** Opening Data records block **

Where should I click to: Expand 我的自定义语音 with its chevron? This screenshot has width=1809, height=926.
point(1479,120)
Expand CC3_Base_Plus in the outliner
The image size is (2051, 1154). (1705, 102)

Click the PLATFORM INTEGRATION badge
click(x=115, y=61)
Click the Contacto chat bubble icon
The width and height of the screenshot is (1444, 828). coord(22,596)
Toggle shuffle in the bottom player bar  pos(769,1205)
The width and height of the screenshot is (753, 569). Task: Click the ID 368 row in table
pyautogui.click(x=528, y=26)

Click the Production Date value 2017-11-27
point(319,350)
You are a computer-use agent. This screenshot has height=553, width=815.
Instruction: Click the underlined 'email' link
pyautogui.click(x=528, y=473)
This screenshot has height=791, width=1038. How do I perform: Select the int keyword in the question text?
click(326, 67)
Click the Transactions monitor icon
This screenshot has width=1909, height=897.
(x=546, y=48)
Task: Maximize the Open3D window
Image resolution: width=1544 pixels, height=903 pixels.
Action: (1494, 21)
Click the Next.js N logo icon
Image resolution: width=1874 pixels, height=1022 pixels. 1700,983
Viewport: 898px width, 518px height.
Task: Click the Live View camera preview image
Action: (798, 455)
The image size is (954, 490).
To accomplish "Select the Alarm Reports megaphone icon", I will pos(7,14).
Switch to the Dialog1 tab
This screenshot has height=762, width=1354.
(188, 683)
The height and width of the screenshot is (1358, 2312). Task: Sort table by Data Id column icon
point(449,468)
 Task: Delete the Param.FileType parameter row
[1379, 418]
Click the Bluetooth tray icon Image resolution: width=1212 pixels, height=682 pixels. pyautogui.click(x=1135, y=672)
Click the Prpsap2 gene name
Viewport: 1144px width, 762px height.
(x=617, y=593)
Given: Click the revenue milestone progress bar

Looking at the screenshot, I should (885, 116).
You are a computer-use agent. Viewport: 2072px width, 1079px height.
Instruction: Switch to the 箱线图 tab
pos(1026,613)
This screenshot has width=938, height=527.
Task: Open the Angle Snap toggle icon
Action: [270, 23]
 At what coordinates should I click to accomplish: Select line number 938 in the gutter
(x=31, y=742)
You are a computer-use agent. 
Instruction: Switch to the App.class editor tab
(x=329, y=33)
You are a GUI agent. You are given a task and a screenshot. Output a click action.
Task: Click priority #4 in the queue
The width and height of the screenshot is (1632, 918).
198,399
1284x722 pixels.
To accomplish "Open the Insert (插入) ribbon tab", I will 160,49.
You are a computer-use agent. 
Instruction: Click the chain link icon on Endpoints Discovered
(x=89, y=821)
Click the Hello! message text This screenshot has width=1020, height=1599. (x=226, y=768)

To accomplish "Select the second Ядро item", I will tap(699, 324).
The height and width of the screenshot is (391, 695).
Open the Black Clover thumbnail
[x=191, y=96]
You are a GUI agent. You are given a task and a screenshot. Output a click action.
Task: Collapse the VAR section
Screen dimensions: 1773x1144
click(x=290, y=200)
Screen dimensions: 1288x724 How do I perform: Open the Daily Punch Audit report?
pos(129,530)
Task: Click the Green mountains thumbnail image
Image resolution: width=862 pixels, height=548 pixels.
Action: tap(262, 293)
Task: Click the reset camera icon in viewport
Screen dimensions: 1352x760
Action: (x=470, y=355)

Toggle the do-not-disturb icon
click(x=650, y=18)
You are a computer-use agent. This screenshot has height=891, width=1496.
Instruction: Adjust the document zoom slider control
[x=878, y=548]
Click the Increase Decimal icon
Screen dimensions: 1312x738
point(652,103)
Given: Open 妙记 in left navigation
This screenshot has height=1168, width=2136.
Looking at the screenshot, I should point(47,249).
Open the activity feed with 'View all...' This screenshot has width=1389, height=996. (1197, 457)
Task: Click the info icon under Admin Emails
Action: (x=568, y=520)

** Closing Data records block **

Instructions for the task –
In the data above, copy every line where the string "agent" appears.

Solution to this exercise –
You are a computer-use agent. This screenshot has height=553, width=815.
You are a computer-use agent. Viewport: 2072px width, 1079px height.
You are a computer-use agent. 
You are a GUI agent. You are given a task and a screenshot. Output a click action.
You are a computer-use agent. 
You are a GUI agent. You are given a task and a screenshot. Output a click action.
You are a computer-use agent. This screenshot has height=891, width=1496.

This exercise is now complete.